TRAF6 maintains mammary stem cells and promotes pregnancy-induced mammary epithelial cell expansion

Abstract

Receptor activator of nuclear factor (NF)-κB (RANK) signaling promotes pregnancy-dependent epithelial cell differentiation and expansion for mammary gland development, which requires NF-κB pathway-dependent Cyclin D1 induction and inhibitor of DNA binding 2 (Id2) pathway-dependent anti-apoptotic gene induction. However, the roles of tumor necrosis factor receptor-associated factor 6 (TRAF6) remain unclear despite its requirement in RANK signaling. Here we show that TRAF6 is crucial for both mammary stem cell maintenance and pregnancy-induced epithelial cell expansion.

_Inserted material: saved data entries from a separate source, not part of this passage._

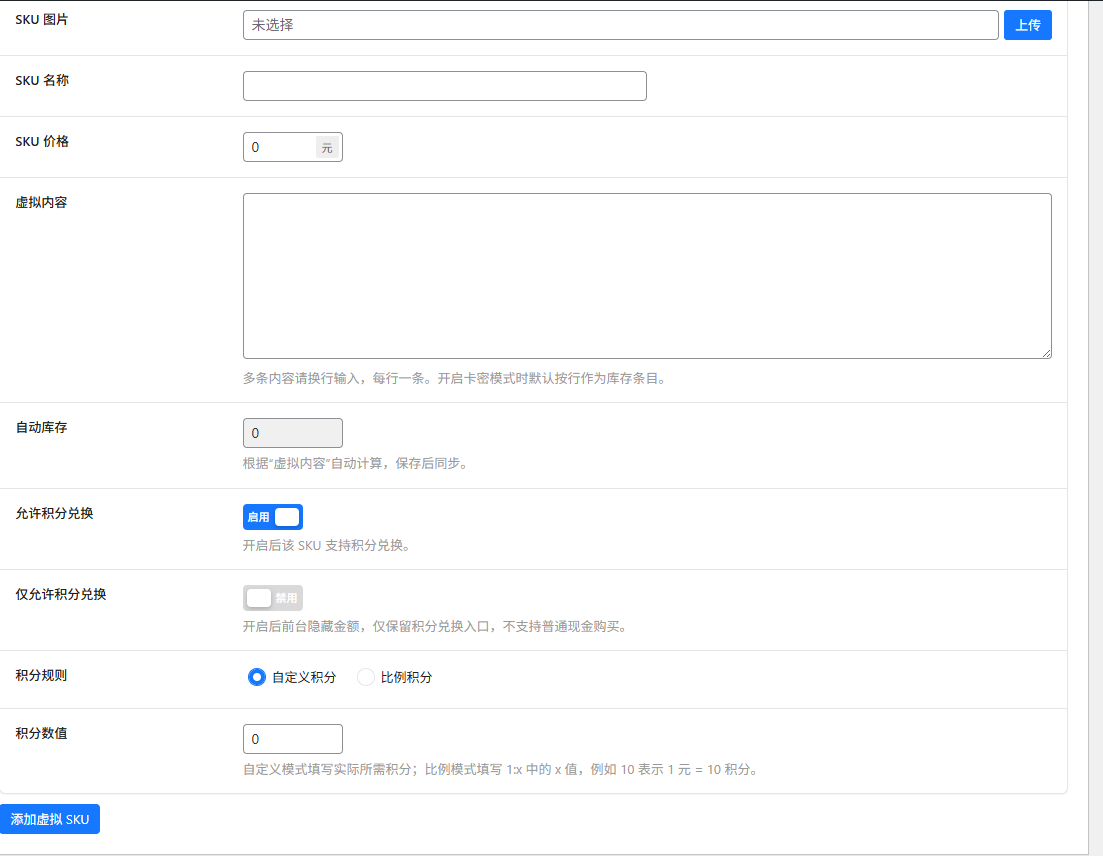Focus the SKU 名称 text input
1103x856 pixels.
[x=444, y=86]
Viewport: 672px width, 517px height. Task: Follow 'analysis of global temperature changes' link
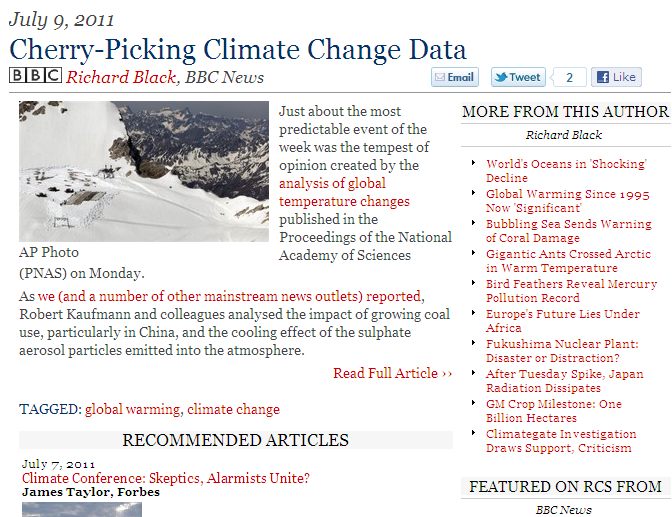(344, 192)
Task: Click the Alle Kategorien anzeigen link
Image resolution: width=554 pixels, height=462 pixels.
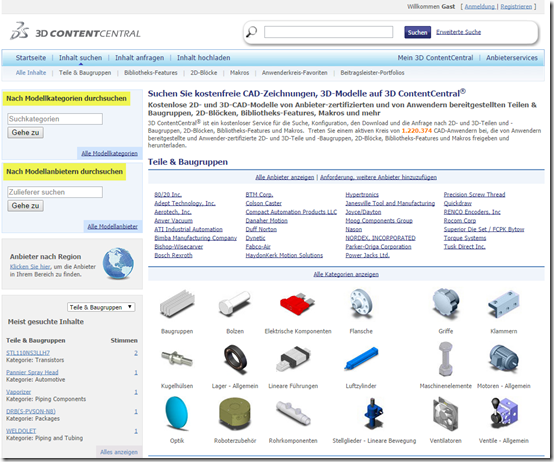Action: tap(346, 274)
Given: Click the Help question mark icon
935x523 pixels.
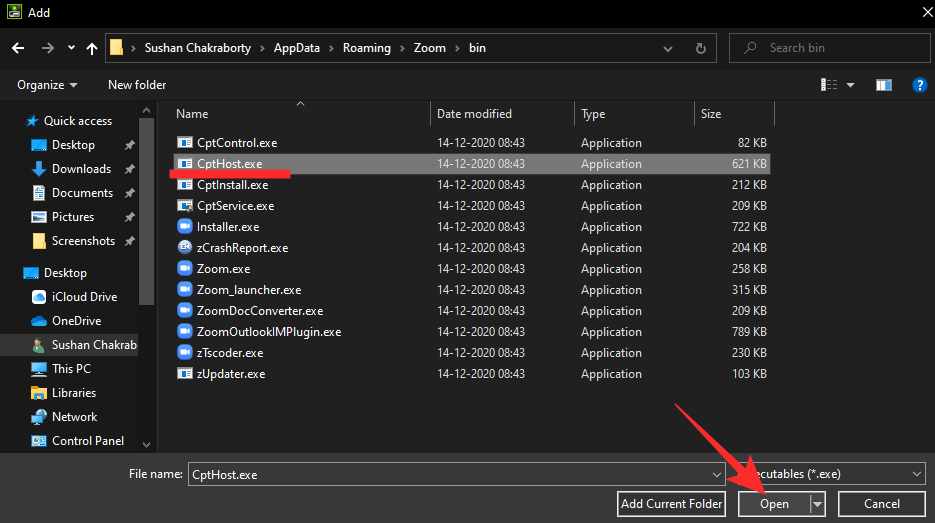Looking at the screenshot, I should (x=919, y=86).
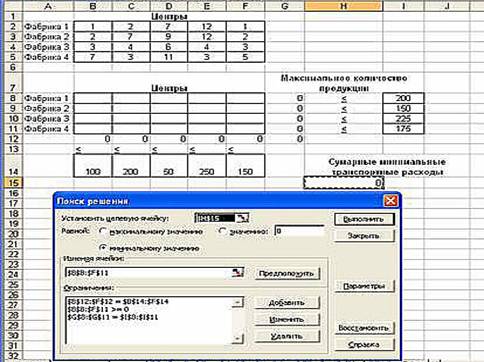The height and width of the screenshot is (362, 484).
Task: Click range selector icon in changing cells field
Action: [x=238, y=273]
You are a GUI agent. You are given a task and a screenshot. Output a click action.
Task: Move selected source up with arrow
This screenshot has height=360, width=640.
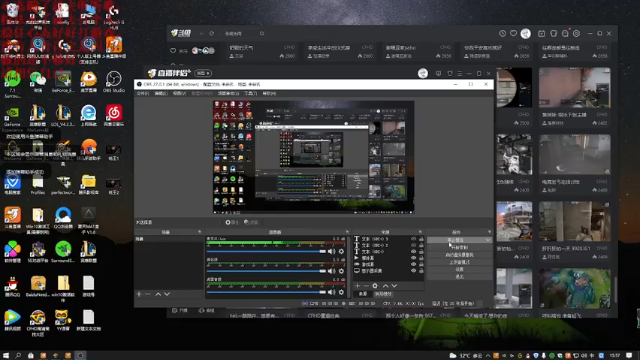(385, 286)
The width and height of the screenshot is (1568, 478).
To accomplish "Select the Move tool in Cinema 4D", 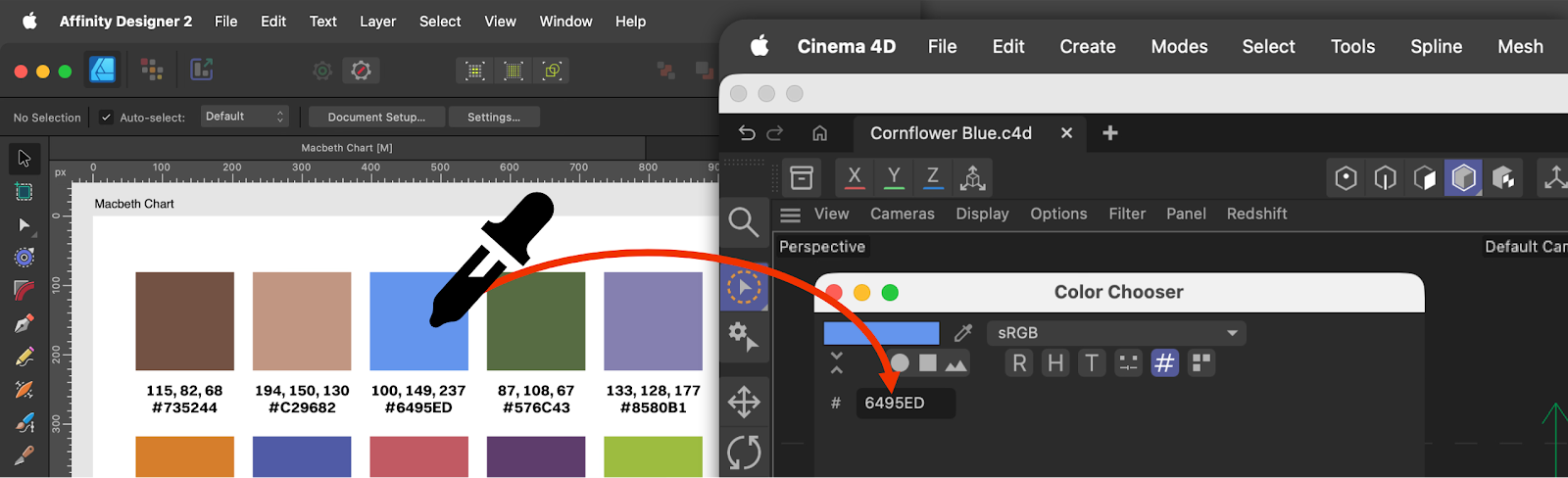I will click(x=744, y=402).
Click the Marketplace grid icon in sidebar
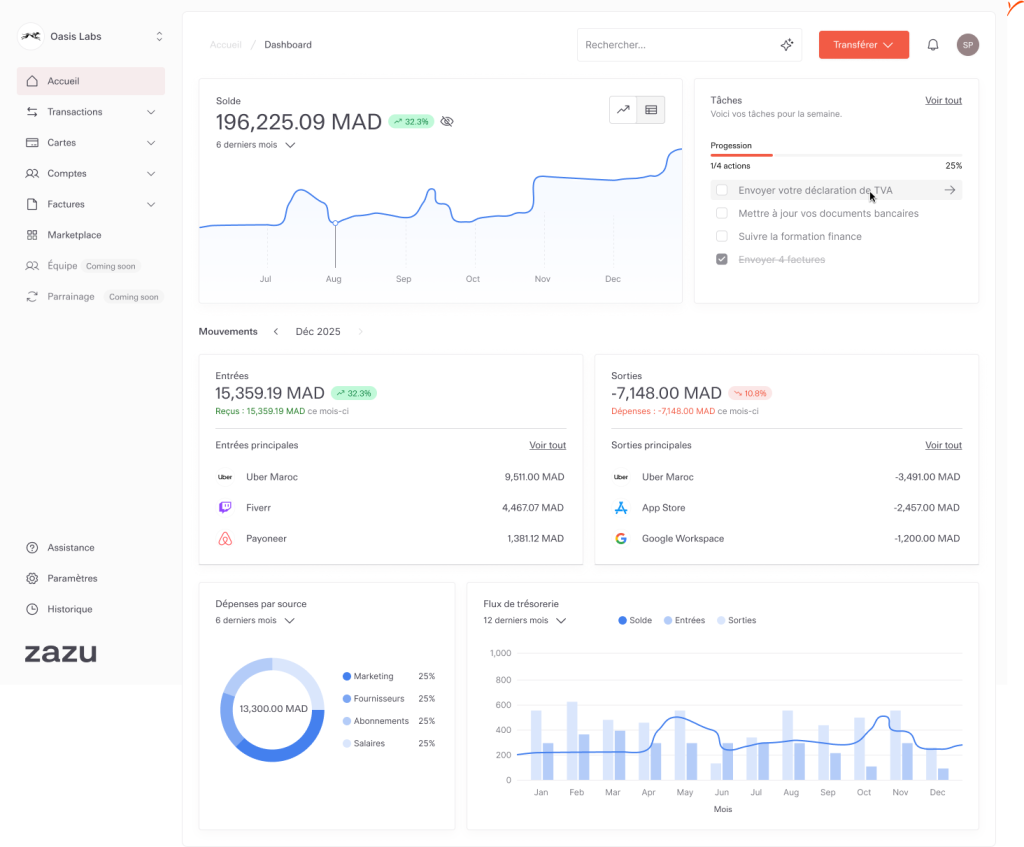The image size is (1024, 847). click(32, 235)
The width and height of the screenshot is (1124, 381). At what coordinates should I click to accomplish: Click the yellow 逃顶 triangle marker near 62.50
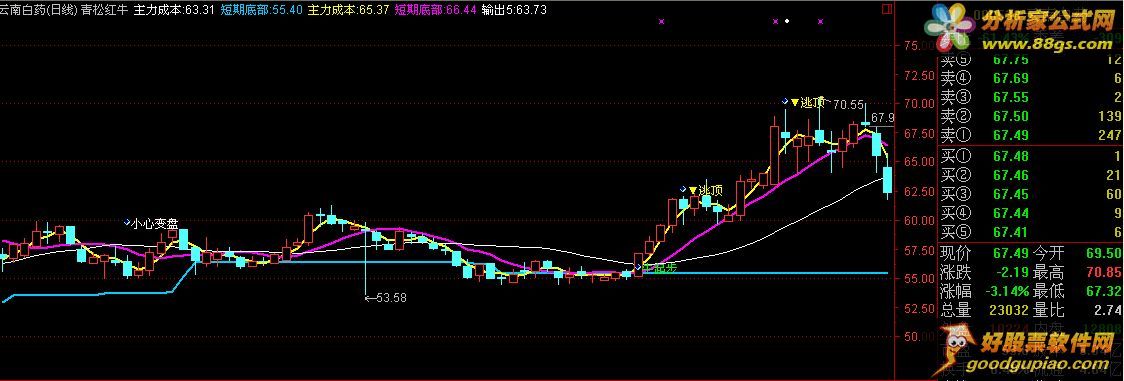pyautogui.click(x=692, y=190)
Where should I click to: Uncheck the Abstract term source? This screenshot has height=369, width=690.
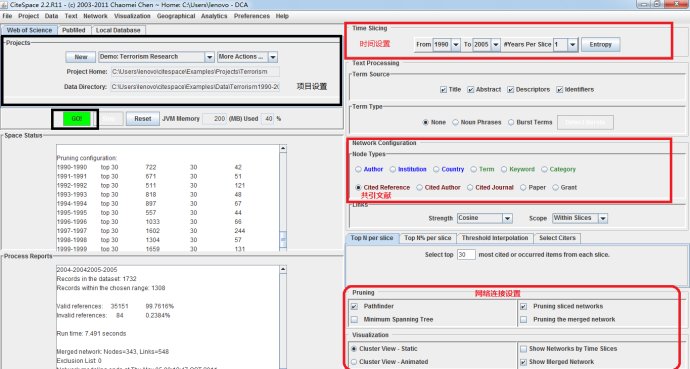click(470, 89)
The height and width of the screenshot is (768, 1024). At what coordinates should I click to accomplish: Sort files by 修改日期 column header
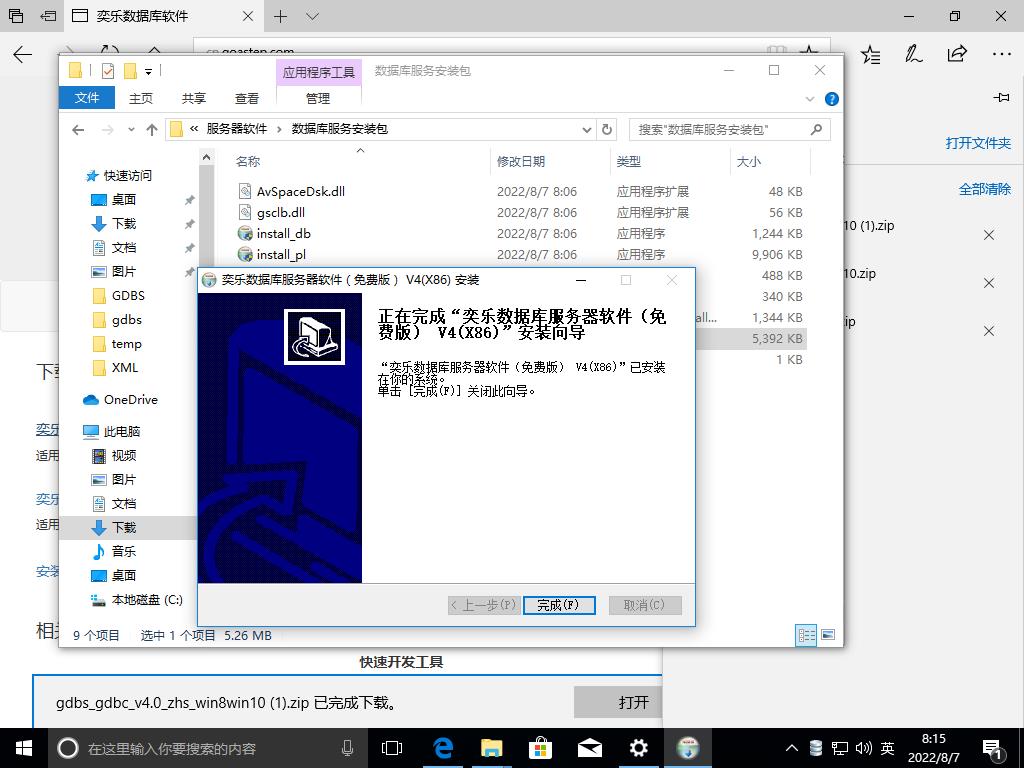click(521, 161)
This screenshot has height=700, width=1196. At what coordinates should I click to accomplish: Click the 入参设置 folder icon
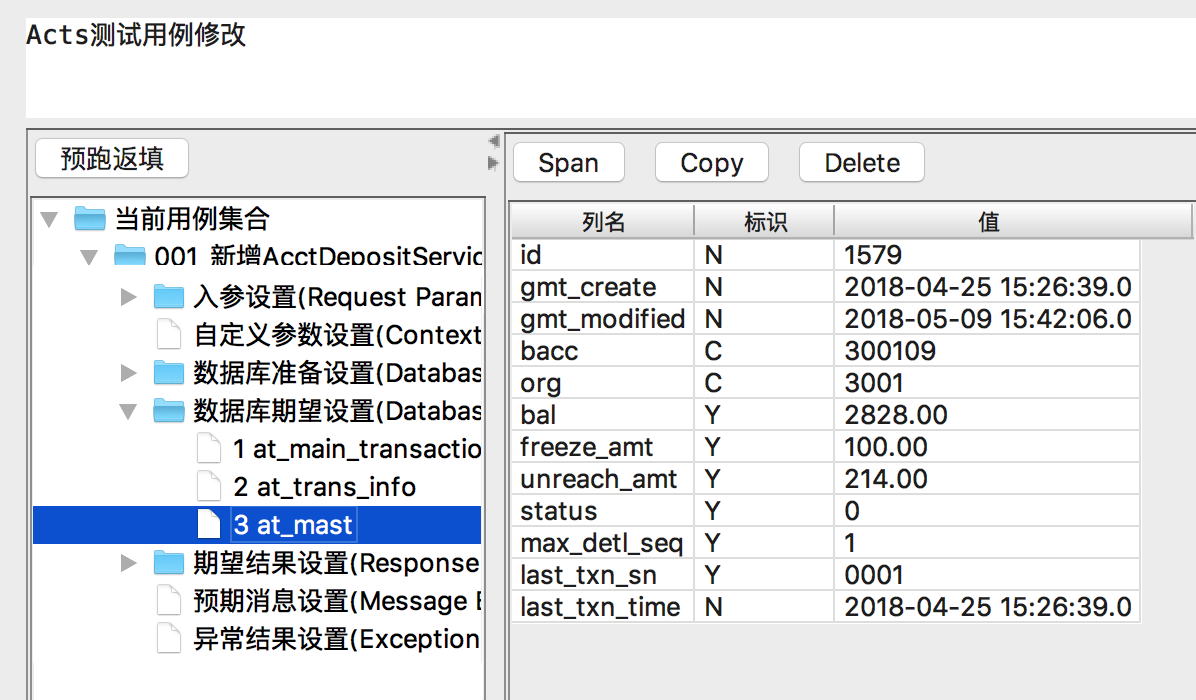(x=168, y=297)
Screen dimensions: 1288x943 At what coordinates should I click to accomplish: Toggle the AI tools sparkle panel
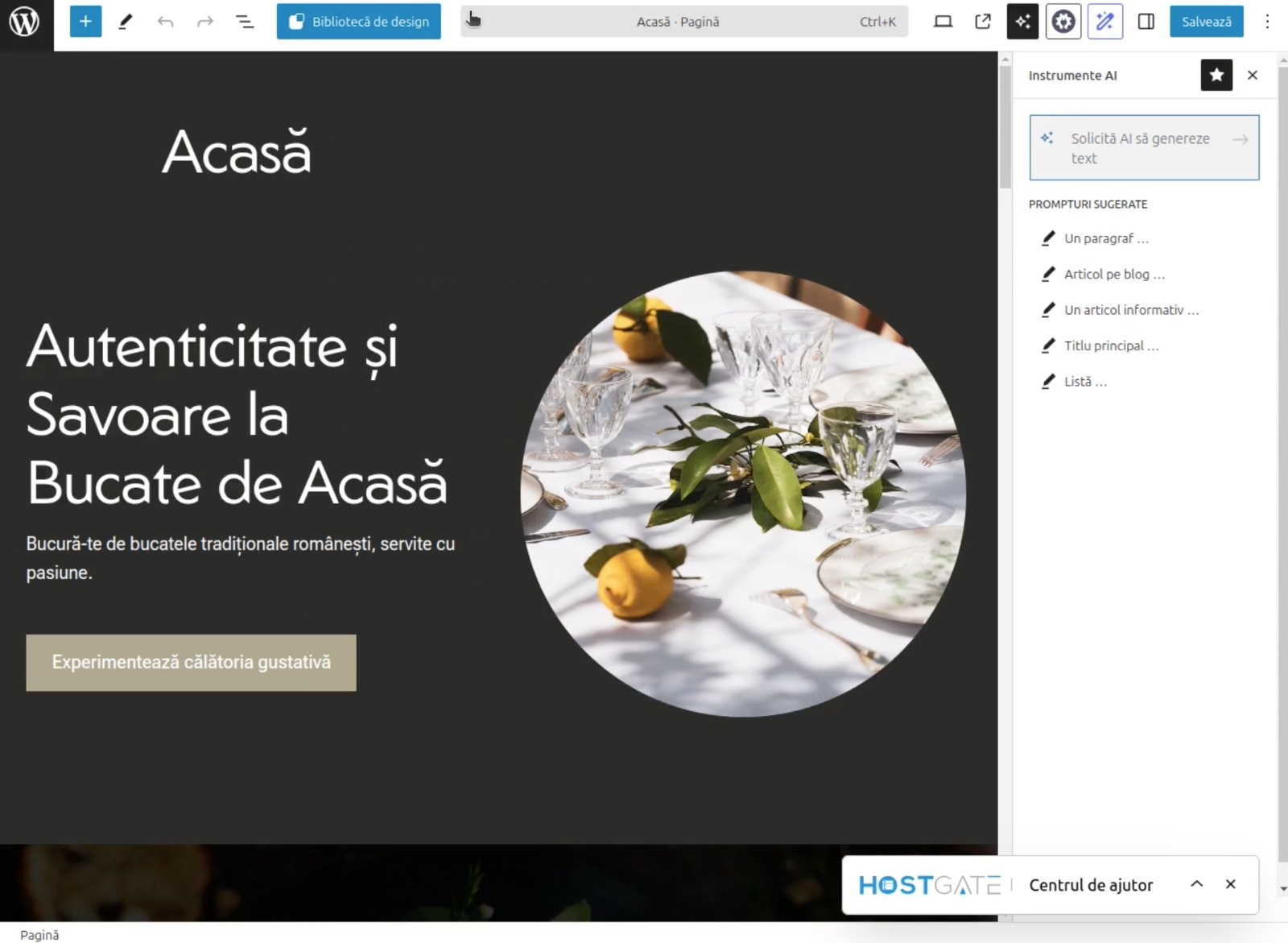coord(1022,22)
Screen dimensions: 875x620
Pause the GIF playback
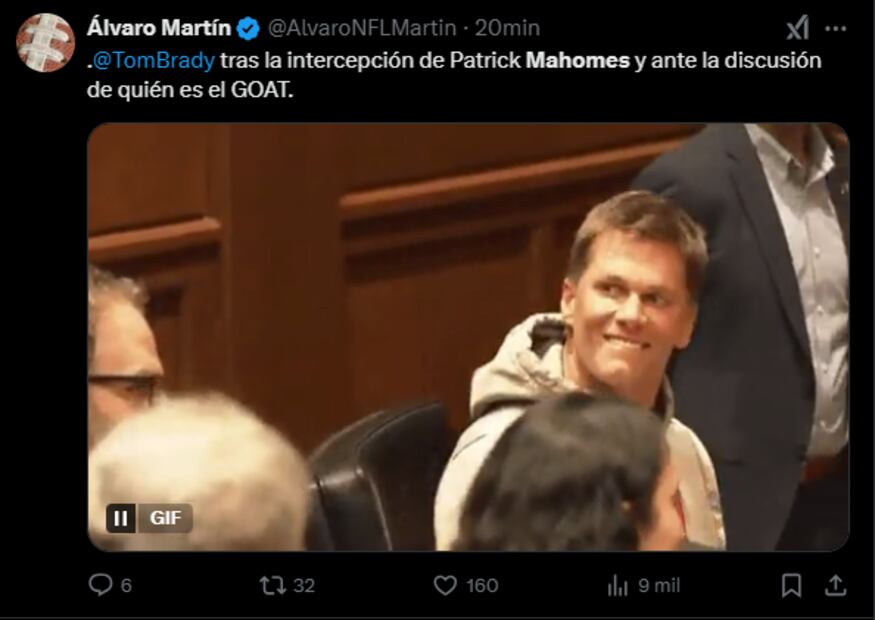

TRAF6 deficiency impairs phosphoinositide 3-kinase (PI3K)/AKT and canonical NF-κB pathways, whereas noncanonical NF-κB signaling remains functional. Therefore, we propose that TRAF6 promotes cell proliferation by activating PI3K/AKT signaling to induce retinoblastoma phosphorylation in concert with noncanonical NF-κB pathway-dependent Cyclin D1 induction. Furthermore, TRAF6 inhibits apoptosis by activating canonical NF-κB signaling to induce anti-apoptotic genes with the Id2 pathway. Therefore, proper orchestration of TRAF6-dependent and -independent RANK signals likely establishes mammary gland formation.